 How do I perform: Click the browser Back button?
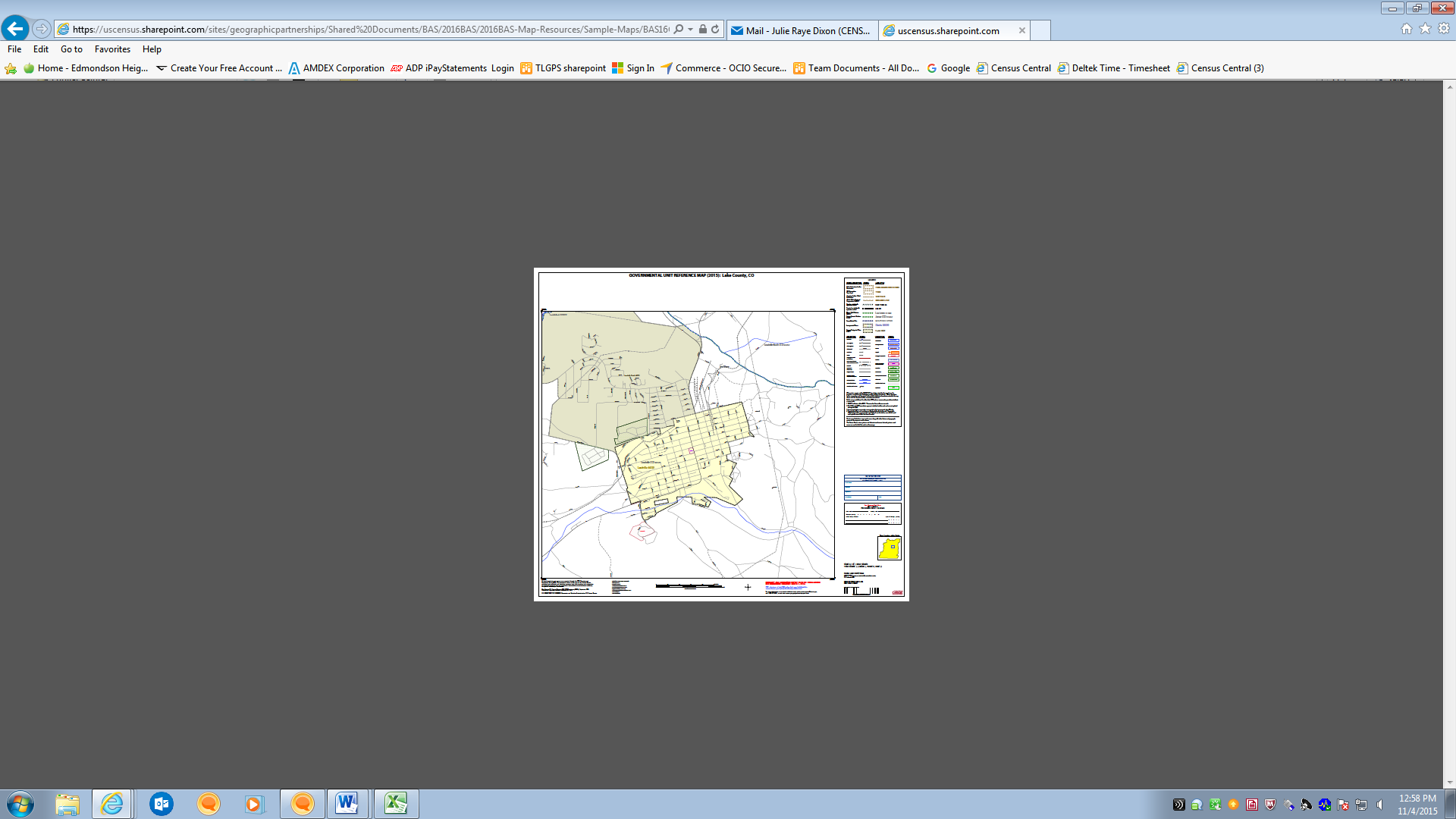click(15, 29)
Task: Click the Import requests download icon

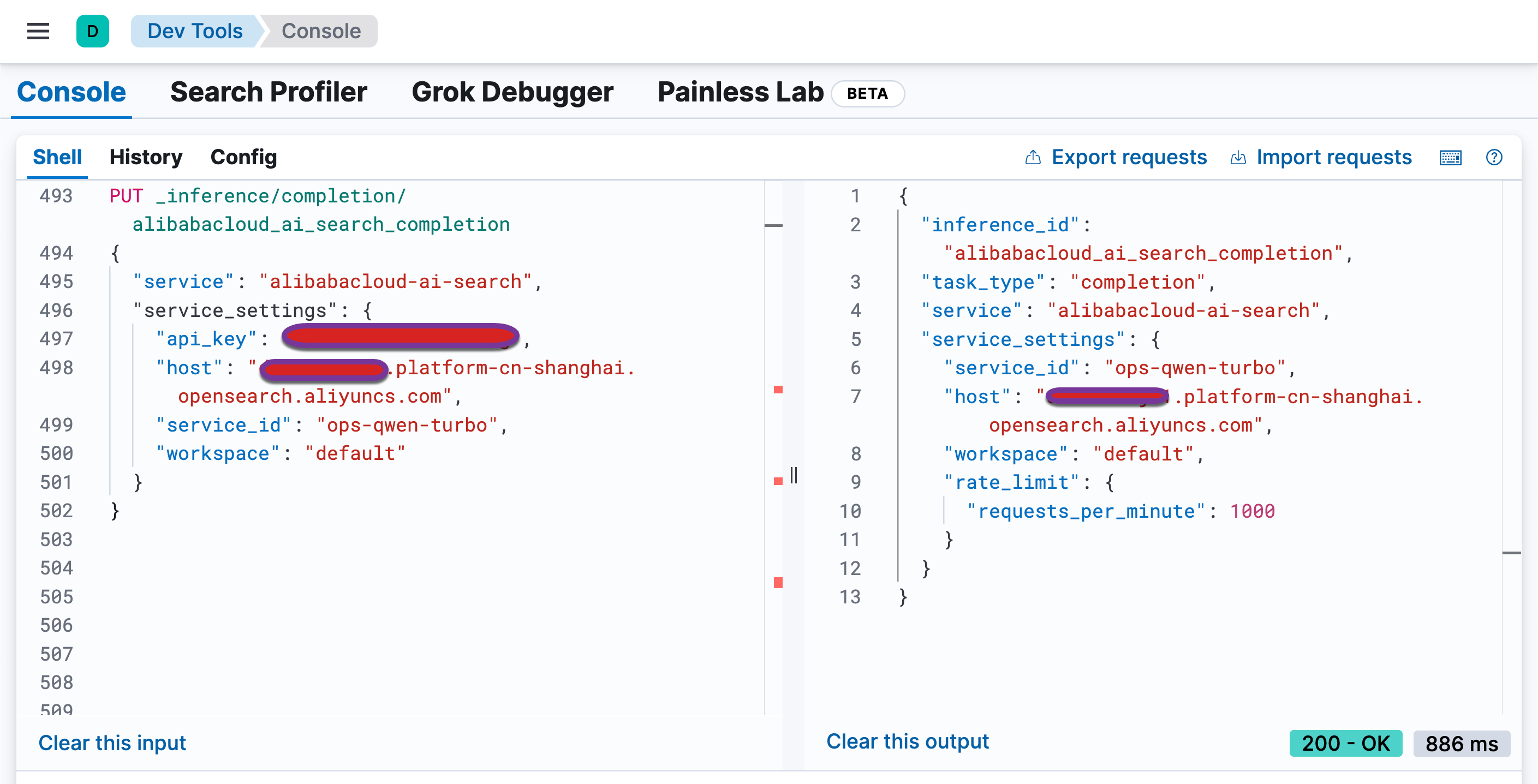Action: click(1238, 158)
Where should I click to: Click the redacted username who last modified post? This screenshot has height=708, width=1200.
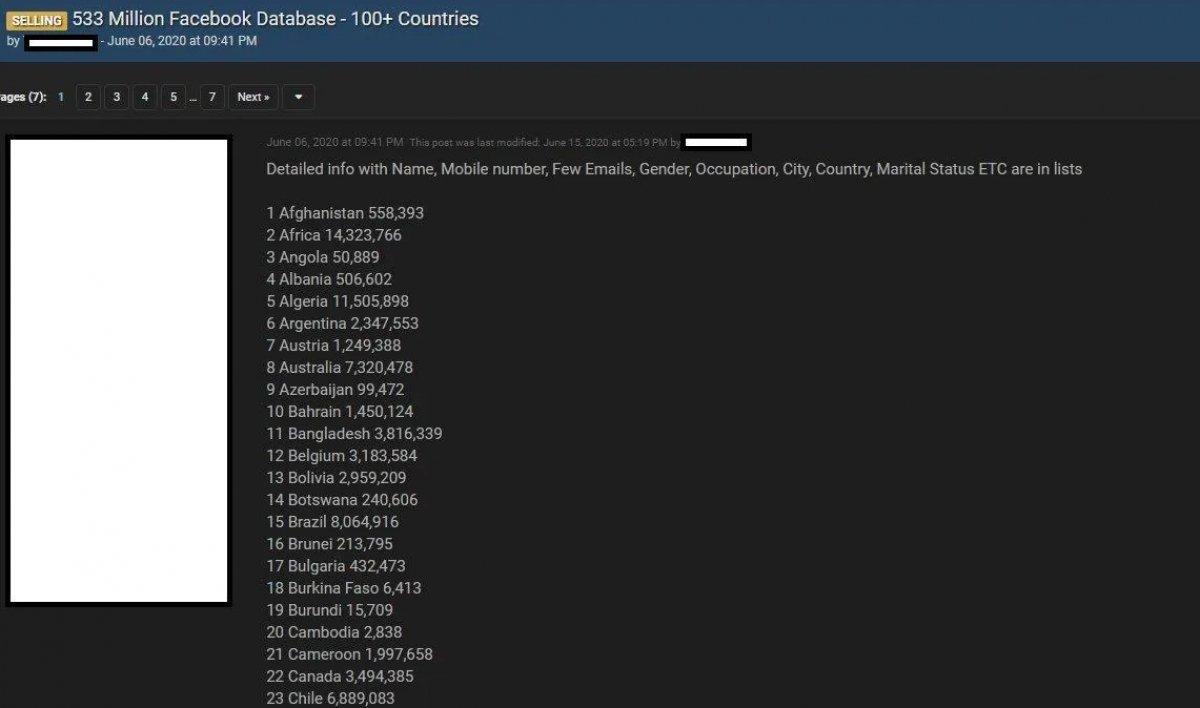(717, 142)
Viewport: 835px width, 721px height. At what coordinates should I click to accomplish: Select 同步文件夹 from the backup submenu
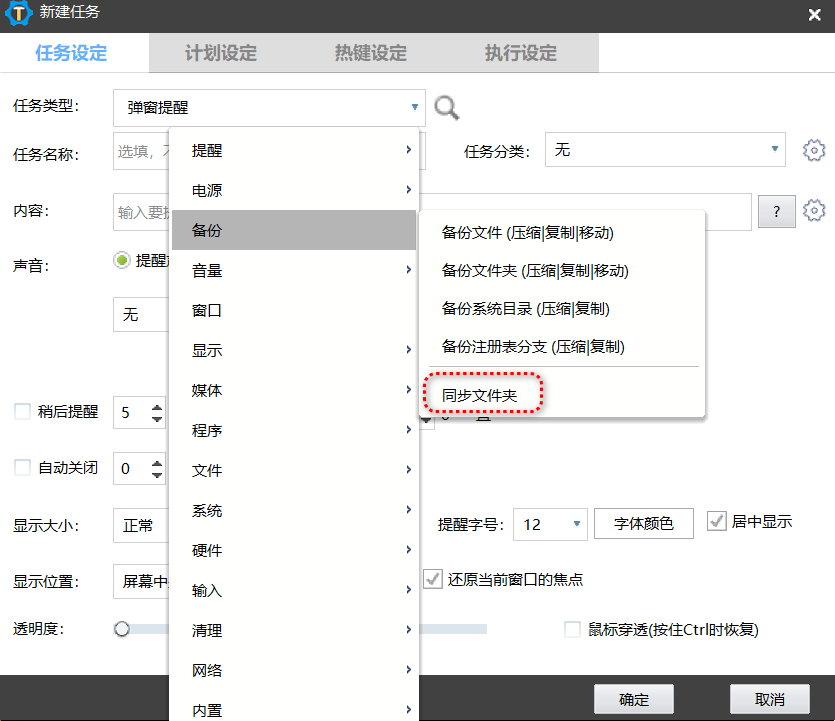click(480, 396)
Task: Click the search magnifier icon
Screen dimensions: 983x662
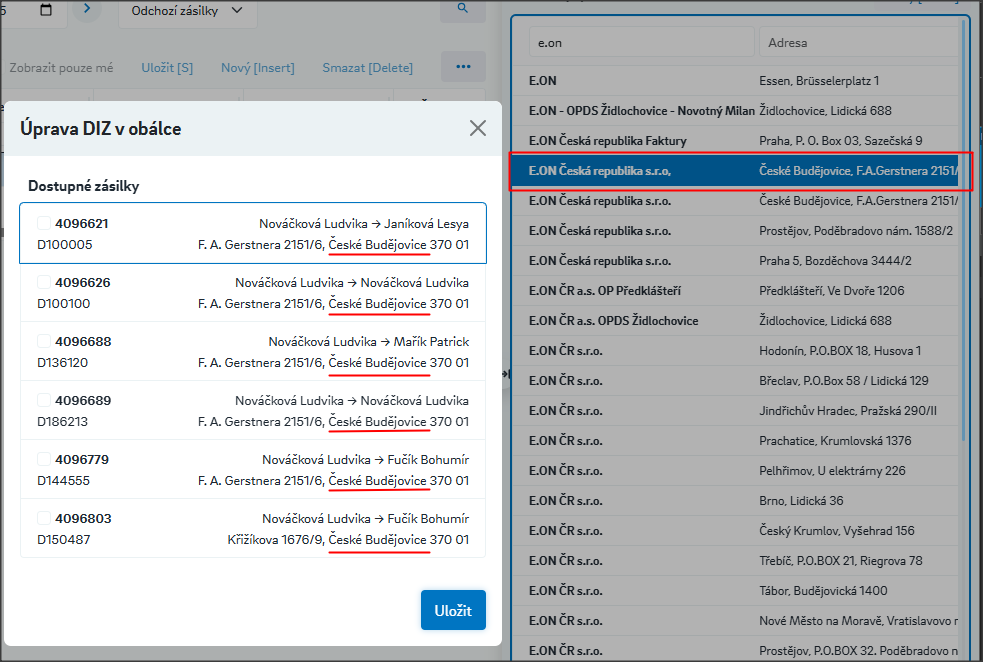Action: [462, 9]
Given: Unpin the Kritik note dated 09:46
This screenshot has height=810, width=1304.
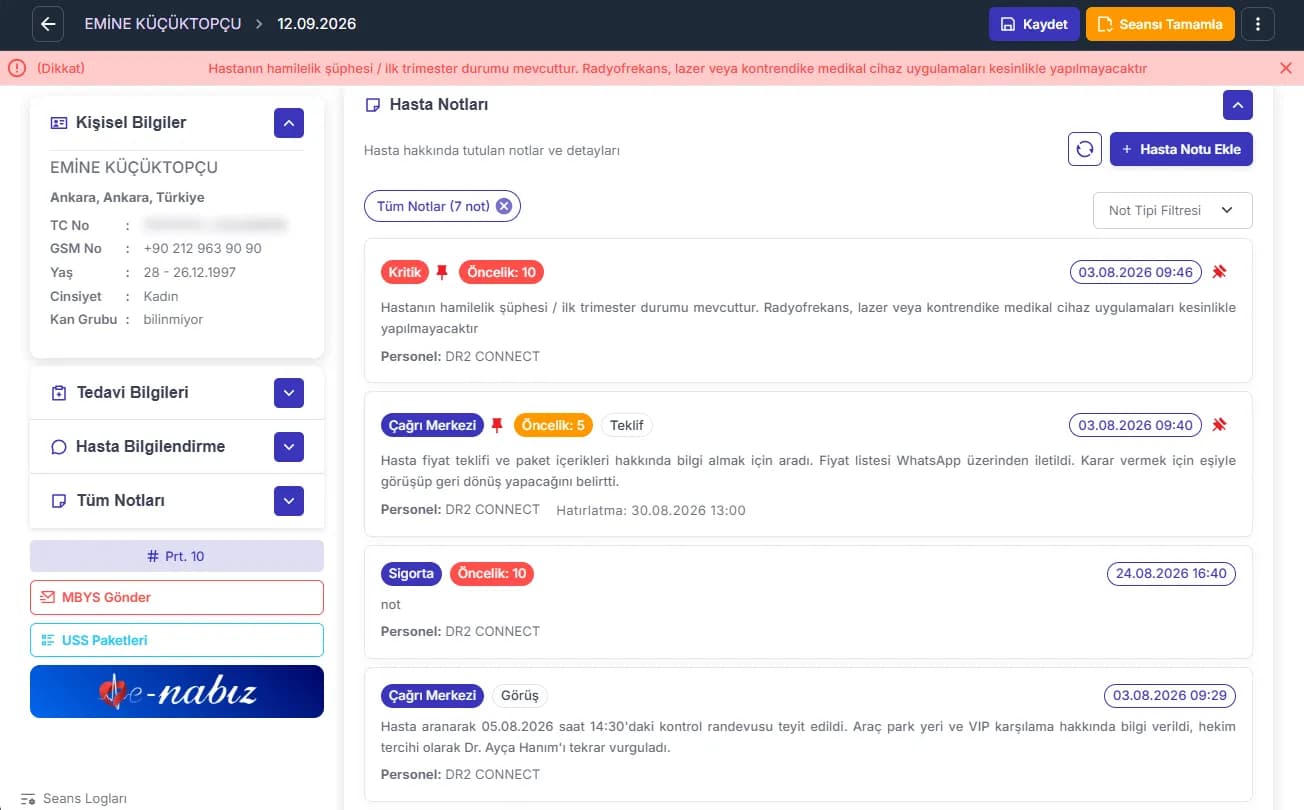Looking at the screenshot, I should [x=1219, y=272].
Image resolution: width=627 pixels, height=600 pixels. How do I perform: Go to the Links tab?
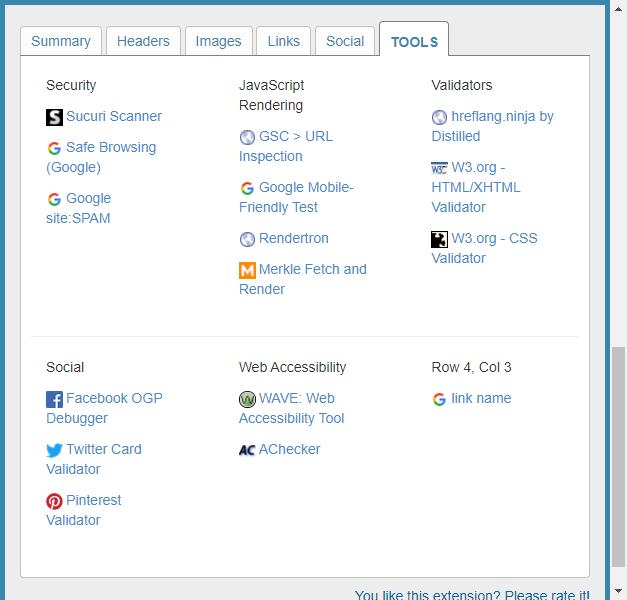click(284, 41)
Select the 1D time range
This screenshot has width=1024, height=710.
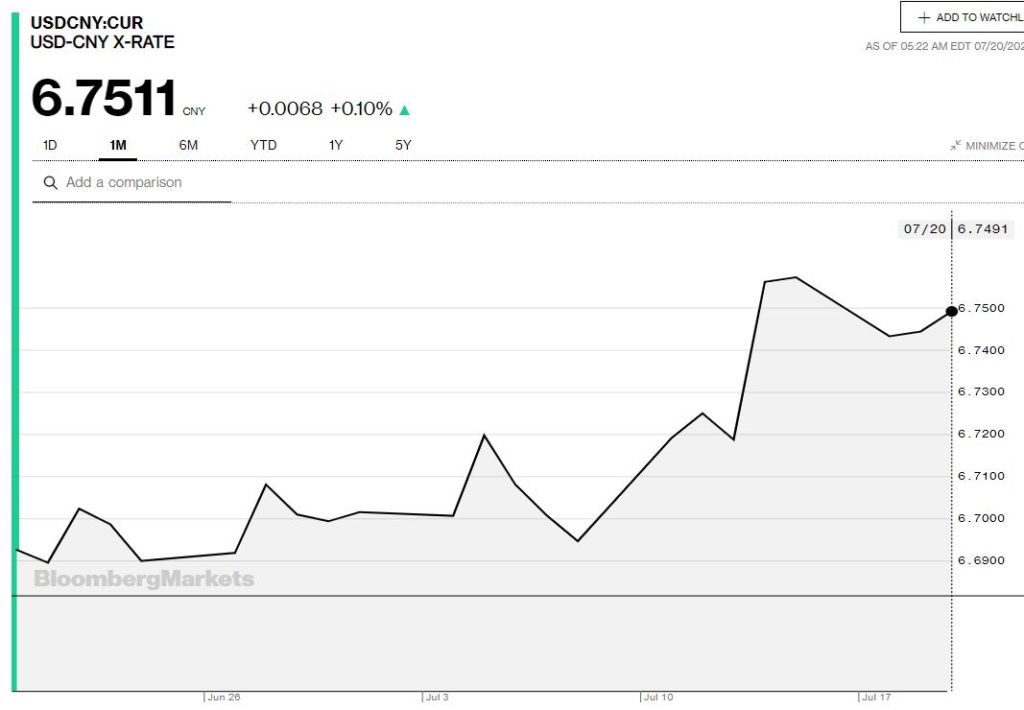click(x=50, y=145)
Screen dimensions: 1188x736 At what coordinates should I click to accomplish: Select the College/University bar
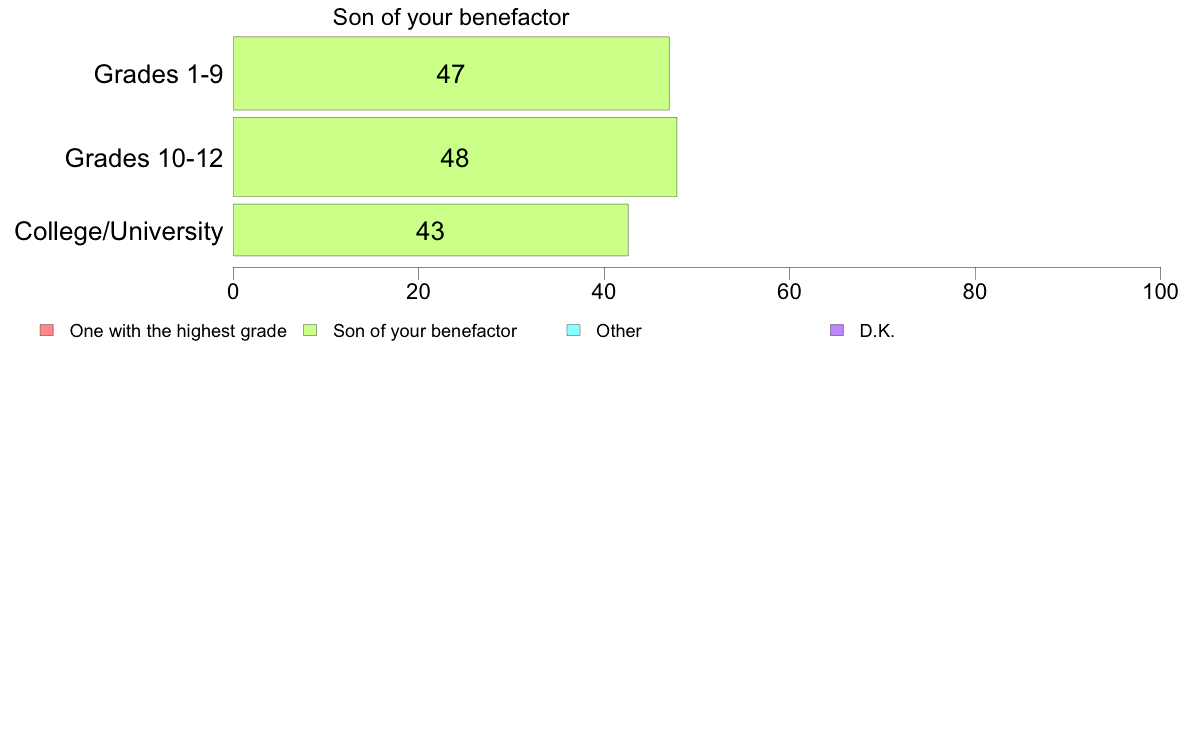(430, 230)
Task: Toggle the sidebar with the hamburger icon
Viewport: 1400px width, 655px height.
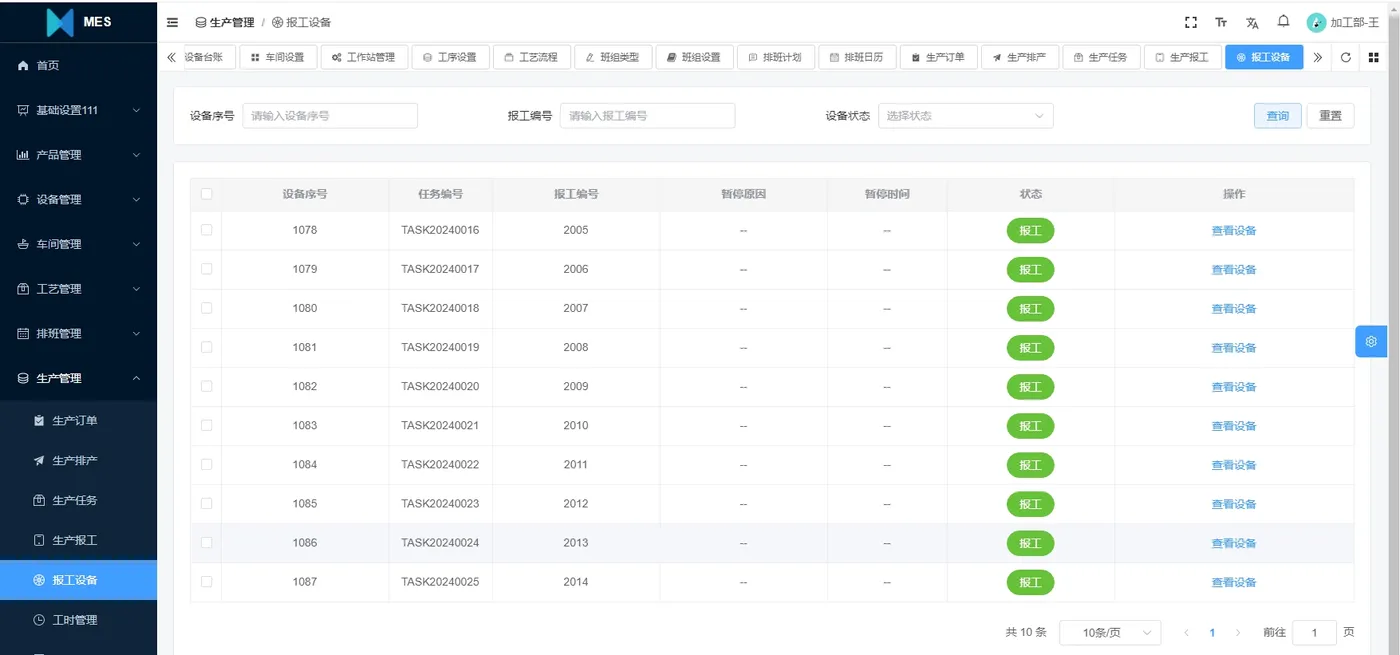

┄┄┄┄┄┄

● **Given problem**
Put each line of the listing above into a JSON list of strings, one string per line, skipping blank lines and leaving out the pictures.

● **Output of the exercise**
[
  " How do I perform: Click the browser Back button?",
  "click(15, 29)",
  "Task: Click the Import requests download icon",
  "Action: click(1238, 158)",
  "Where should I click to: Click the redacted username who last modified post? This screenshot has height=708, width=1200.",
  "(717, 142)",
  "Viewport: 835px width, 721px height. At what coordinates should I click to accomplish: Select 同步文件夹 from the backup submenu",
  "click(480, 396)",
  "Task: Click the search magnifier icon",
  "Screen dimensions: 983x662",
  "Action: [462, 9]",
  "Given: Unpin the Kritik note dated 09:46",
  "This screenshot has height=810, width=1304.",
  "Looking at the screenshot, I should [x=1219, y=272].",
  "Image resolution: width=627 pixels, height=600 pixels. How do I perform: Go to the Links tab?",
  "click(284, 41)",
  "Select the 1D time range",
  "This screenshot has width=1024, height=710.",
  "click(x=50, y=145)",
  "Screen dimensions: 1188x736 At what coordinates should I click to accomplish: Select the College/University bar",
  "(430, 230)",
  "Task: Toggle the sidebar with the hamburger icon",
  "Viewport: 1400px width, 655px height."
]